There were more than 600 [escapees], most are AQI, ISIS and other terrorists,” Hakim Al-Zamili, a member of the Iraqi parliament who closely follows security issues, said in Baghdad. “Those AQI fighters have the ability to influence and to work in groups on the ground. The jailbreak operations have given them the motive and support to move on, and also the motive to free other [terrorist] inmates.”
Al Qaeda on Friday posted video online of armed former inmates who escaped from Abu Ghraib capturing and executing Iraqi military officers, the report said.
A week after the Iraq breakouts, more than 1,000 inmates escaped a prison in Benghazi, Libya, though many who overwhelmed the jail were said to be relatives of petty criminals held there, one of the U.S. officials cautioned. Other prisoners escaped in much smaller numbers in separate incidents elsewhere in Libya around the same period.  On July 30, a prison in Dera Ismail Khan, Pakistan, was attacked by Tehrik-e-Taliban Pakistan using almost identical tactics, techniques and procedures as in al Qaeda’s Iraq assaults.
The attackers liberated a dozen or more known terrorists picked up in the tribal areas.  The sophisticated D.I. Khan operation was claimed to have been carried out by former Pakistani air force officer-turned-extremist Adnan Rasheed, who was busted out of a prison in Bannu last spring, itg was pointed out.
He subsequently helped form a special terror unit in the tribal areas, Ansar al-Aseer, to stage more attacks to free terrorists in Pakistan, he declared in a video online.
“The first purpose of this group is to make your release possible by all means,” Rasheed said, addressing those locked up, as he squatted with two European mujahideen cradling Kalashnikov rifles in their laps.
Violence has continued in Pakistan, but links to the hardcore extremists freed in the recent jailbreaks has not been firmly established, the report said.
The incidents in the three countries coincided with a new tape on July 31 by al Qaeda leader Ayman al-Zawahiri, who took the reins of the terror group after Osama bin Laden’s death at the hands of U.S. Navy SEALs in May 2011. Some may have laughed at his promise to free terrorists in the heavily garrisoned U.S. prison in Guantanamo Bay, Cuba, but he also repeated past vows that al Qaeda “will not spare any effort until we free them and all our captives.”

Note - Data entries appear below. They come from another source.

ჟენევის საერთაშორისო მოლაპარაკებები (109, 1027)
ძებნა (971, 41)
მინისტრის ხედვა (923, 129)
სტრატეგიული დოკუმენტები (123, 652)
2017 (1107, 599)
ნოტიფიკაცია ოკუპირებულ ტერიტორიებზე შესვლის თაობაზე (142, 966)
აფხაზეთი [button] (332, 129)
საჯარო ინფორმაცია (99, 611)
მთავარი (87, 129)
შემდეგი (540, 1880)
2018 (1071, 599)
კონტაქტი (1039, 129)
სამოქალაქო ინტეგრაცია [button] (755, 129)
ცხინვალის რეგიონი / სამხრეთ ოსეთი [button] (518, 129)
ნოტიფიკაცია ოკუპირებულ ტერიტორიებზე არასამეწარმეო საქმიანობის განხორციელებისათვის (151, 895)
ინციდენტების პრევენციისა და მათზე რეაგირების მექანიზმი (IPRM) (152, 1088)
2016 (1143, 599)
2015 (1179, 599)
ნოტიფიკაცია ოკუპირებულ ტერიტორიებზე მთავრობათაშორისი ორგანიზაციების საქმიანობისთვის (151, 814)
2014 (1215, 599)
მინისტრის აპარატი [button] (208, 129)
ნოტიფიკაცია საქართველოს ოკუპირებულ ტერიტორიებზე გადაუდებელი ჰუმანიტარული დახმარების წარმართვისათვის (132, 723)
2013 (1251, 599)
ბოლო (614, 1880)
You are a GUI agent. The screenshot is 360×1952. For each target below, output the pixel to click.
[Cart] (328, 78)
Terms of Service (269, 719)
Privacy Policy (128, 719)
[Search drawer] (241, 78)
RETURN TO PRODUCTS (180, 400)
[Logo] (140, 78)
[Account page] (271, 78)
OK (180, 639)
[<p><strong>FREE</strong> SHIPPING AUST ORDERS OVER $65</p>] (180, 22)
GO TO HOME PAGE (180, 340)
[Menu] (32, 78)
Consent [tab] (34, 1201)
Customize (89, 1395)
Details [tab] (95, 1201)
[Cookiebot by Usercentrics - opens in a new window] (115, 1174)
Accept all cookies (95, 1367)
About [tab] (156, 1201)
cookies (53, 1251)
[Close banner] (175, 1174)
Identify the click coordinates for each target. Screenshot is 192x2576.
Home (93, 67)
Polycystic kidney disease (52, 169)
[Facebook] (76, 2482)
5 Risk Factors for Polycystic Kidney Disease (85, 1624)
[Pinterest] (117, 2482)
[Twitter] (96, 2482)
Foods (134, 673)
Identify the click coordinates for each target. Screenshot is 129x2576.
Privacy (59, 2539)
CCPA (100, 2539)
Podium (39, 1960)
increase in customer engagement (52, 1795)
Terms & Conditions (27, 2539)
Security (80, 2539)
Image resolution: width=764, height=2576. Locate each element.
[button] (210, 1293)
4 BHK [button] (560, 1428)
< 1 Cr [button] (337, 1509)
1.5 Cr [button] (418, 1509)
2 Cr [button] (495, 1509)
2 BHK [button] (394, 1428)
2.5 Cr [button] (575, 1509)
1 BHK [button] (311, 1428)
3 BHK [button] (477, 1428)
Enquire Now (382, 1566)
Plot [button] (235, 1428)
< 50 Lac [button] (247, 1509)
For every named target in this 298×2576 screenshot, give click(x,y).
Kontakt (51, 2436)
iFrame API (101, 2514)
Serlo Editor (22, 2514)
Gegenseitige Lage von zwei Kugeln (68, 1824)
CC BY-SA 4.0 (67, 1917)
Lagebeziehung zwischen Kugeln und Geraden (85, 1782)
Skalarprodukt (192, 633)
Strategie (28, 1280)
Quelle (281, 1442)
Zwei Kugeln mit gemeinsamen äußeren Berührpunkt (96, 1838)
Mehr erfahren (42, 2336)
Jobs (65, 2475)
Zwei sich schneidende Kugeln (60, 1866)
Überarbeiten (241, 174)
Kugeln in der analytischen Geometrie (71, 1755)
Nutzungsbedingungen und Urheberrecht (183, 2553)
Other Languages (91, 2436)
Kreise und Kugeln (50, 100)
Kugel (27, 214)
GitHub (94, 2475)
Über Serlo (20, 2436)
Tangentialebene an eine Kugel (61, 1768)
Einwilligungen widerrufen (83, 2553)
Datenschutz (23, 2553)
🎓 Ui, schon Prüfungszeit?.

Some U.S. officials told ABC News that the attacks particularly in Pakistan and Iraq suggested a coordinated operation by core al Qaeda, led by Zawahiri. Other officials said most of those who escaped the prisons were more a threat to the region or
American interests overseas than the U.S. homeland, and evidence of any coordinated strategy was only circumstantial, the report pointed out. But the incidents in Iraq and Pakistan involved assaults from the outside that bore distinct similarities. agreed.
At the D.I. Khan prison, the attackers used explosives to enter the old facility at a weak point and then gunmen charged inside, where they used loudspeakers to call out specific inmates who were well known terrorists held there. The two prisons in Iraq were attacked in similar fashion.
You have to wonder why they did this and what they’re up to,” another U.S. security source closely monitoring the events was quoted as saying.